Creo que ya hasta nos sacan la vuelta, anoche me asomé por la ventana, unos vecinitos parecían espiarnos, al verme se echaron a correr. Parece que somos despreciables para todos, los únicos que nos buscan son los del banco, pero ahora que lo pienso, no recuerdo cuándo vinieron por última vez, tal vez se cansaron; no, no lo creo. Luego me pareció haber tenido mucho silencio, por fin, por eso me recosté, pero no dormí.

Había contado el dinero y apenas alcanzaba para ir a trabajar, o unas tortillas, nada más. Si me iba, los niños se quedaban sin comer, si no me iba, me quedaba sin trabajo. Nadie me presta dinero, los que no están tan miserables como yo, saben que no les puedo pagar o ya les debo. Me da vergüenza, no sé qué hacer. 

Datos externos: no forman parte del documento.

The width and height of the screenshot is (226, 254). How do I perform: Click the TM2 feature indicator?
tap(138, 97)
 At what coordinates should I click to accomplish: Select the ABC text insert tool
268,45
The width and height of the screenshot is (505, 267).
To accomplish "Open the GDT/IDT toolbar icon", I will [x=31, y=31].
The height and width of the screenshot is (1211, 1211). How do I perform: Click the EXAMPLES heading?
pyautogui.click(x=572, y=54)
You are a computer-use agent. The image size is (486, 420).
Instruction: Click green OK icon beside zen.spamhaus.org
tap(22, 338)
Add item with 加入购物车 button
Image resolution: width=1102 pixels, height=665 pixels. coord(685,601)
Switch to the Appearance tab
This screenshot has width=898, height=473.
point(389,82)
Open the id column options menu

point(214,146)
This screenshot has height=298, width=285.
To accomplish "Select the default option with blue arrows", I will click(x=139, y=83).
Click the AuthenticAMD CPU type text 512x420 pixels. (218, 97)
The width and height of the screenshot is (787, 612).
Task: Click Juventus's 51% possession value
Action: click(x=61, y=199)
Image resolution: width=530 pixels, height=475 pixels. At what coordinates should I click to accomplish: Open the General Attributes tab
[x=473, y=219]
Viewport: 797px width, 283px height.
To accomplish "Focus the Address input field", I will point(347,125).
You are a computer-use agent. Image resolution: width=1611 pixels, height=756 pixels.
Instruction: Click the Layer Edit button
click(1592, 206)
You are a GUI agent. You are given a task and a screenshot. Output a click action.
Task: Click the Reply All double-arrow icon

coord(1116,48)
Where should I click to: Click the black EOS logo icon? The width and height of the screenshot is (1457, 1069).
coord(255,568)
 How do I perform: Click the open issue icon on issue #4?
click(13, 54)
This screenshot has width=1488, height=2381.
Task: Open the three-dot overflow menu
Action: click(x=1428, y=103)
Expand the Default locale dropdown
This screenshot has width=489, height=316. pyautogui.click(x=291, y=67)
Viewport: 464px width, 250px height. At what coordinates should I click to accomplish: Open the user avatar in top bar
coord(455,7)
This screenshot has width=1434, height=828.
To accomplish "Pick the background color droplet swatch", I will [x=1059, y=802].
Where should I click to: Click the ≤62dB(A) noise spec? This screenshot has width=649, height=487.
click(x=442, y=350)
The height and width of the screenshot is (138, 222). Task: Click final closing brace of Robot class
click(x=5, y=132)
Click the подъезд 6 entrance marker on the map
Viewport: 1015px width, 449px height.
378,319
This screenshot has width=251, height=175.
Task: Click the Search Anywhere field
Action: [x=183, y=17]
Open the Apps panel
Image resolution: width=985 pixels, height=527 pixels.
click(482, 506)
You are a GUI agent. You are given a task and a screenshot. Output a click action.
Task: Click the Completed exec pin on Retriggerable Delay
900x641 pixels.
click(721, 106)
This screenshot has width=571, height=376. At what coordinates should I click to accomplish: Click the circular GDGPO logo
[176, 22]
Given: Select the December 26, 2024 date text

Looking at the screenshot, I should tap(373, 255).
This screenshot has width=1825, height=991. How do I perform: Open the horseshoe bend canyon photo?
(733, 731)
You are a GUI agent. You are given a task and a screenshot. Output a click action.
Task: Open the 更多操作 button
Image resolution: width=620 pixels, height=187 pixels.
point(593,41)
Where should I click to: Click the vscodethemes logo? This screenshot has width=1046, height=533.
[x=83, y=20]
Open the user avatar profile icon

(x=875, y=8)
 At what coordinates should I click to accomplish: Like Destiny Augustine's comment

La noche fue larga, lo suficiente para pensar que no alcanza para ir a la ciudad y pedir limosna. De todas maneras, si junto para comida, tarde o temprano nos echarán de aquí y ¿dónde iremos? Mi familia no me puede ayudar. Lo único que me queda es un poco de gas, puedo calentar agua y hacer un té de yerbabuena por la mañana, anoche merendamos eso y los últimos bolillos que quedaban. ¿Fue anoche? O antenoche, no sé.

Un rato deambulé por la casa, llorando, repitiendo su nombre, reclamándole que me haya dejado en esta situación, llorando por mis hijos ¡ay! ¡mis hijos! Me parecía escuchar pasos afuera, me volvía a asomar y sólo veía sombras corriendo. Me pareció sentir la misma peste de cuando estaba él en la barranca, debe ser mi imaginación. Quise verme en el espejo y me asusté, no vi nada; debo estar alucinando de hambre, hace días comemos muy poco.

Ya no puedo más, no puedo más. Camino por la casa, creo que es otra vez de noche, pero los niños no han salido, tal vez sí y no me di cuenta. No, ellos jamás salen sin permiso, siempre han sido muy prudentes, muy obedientes, pero en esta situación, a lo mejor lo hubieran hecho.

No me atrevo a entrar a su cuarto, mejor que duerman, ellos que pueden. A pesar del hambre, los veo con los ojitos cerrados, tan tranquilos, su respiración suavecita, algunas gotas de sudor en la nariz o la frente, me acuerdo que les decía “narices de vaca”, por como les sudaban. Se llevaban tan bien, casi no hacían travesuras, tan bonitos mis niños. Ayer estaba tan desesperada que pensé cosas terribles y es que ¿qué sería de ellos sin mí? ¿A dónde irían a parar? Mi familia tiene sus problemas, nadie puede cuidar de ellos. Fui a prender la estufa para hacer el último té, ya no había cerillos, ni siquiera cerré la llave del gas, para qué.

Me vuelvo a ver en el espejo del baño y soy yo. Veo a los niños en sus camas. Yo estoy ahí, a los pies de ellos, en el piso, dormida, está amaneciendo, no importa. Por fin estoy en paz.